Reproduce everything from "Surely any ground" down to "materialism or holism." in the passage on pragmatism below, replacing "idealism" with "rationalism".
━━ Given passage ━━
John, you wrote in response to At de Lange:
>Thus, I find it difficult to understand what you mean when you vilify
>"pragmatism." Pragmatism, the philosophy of Dewey and, before him,
>William James, was fundamentally a philosophy of "What is true is what
>works." Thus, to reject a policy because it does not work is a very
>pragmatic viewpoint.
I don't know much about pragmatism, so may be I better keep my mouth
closed, but I have one concern with respect to pragmatism, which I would
like to express in this context:
My problems with pragmatism start, when the philosophy ("What is TRUE...")
passes its borders and enters ethics ("What is GOOD..."). Surely you will
agree, that although nothing can be good, that does not work, not all what
works can be considered as being good. "It works" is necessary, but not
sufficient for justifiing action. Impairing essentialities in order to
cause immergences works great.
Surely any ground of ideals or base of ethics need a pragmatic approach to
materialise. As such, we are facing a necessary condition. But the
inference from a necessary condtion to a sufficient condition is a logical
mistake. This mistake is usually expressed with the suffix -ism, be it
pragmatism, idealism, materialism or holism.
━━━
━━ Data provided ━━
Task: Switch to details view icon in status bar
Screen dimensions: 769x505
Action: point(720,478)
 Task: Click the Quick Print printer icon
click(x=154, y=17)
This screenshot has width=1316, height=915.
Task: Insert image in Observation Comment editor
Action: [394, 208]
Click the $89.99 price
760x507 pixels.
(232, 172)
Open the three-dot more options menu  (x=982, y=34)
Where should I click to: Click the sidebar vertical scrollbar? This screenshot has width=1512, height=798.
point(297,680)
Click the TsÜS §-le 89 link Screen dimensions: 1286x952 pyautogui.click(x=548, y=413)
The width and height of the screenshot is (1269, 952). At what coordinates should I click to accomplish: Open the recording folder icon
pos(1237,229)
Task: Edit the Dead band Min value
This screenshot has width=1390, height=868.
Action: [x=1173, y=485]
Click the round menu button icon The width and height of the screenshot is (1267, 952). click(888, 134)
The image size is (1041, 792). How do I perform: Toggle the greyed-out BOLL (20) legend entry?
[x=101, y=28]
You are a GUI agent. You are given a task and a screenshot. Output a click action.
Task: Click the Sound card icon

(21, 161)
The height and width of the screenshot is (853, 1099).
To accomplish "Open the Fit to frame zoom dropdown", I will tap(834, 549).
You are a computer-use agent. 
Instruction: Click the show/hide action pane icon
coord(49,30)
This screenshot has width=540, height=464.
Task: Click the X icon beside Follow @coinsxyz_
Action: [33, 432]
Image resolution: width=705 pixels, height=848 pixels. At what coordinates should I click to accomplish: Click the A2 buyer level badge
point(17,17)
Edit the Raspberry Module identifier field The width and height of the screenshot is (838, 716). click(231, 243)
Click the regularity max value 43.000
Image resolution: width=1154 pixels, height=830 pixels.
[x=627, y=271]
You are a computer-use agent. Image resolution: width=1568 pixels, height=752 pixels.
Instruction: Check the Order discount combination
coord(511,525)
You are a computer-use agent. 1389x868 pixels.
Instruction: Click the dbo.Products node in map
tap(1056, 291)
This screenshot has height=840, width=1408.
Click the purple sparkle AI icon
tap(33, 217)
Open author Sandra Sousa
━━━
## Completed task:
Surely any ground of ideals or base of ethics need a pragmatic approach to
materialise. As such, we are facing a necessary condition. But the
inference from a necessary condtion to a sufficient condition is a logical
mistake. This mistake is usually expressed with the suffix -ism, be it
pragmatism, rationalism, materialism or holism.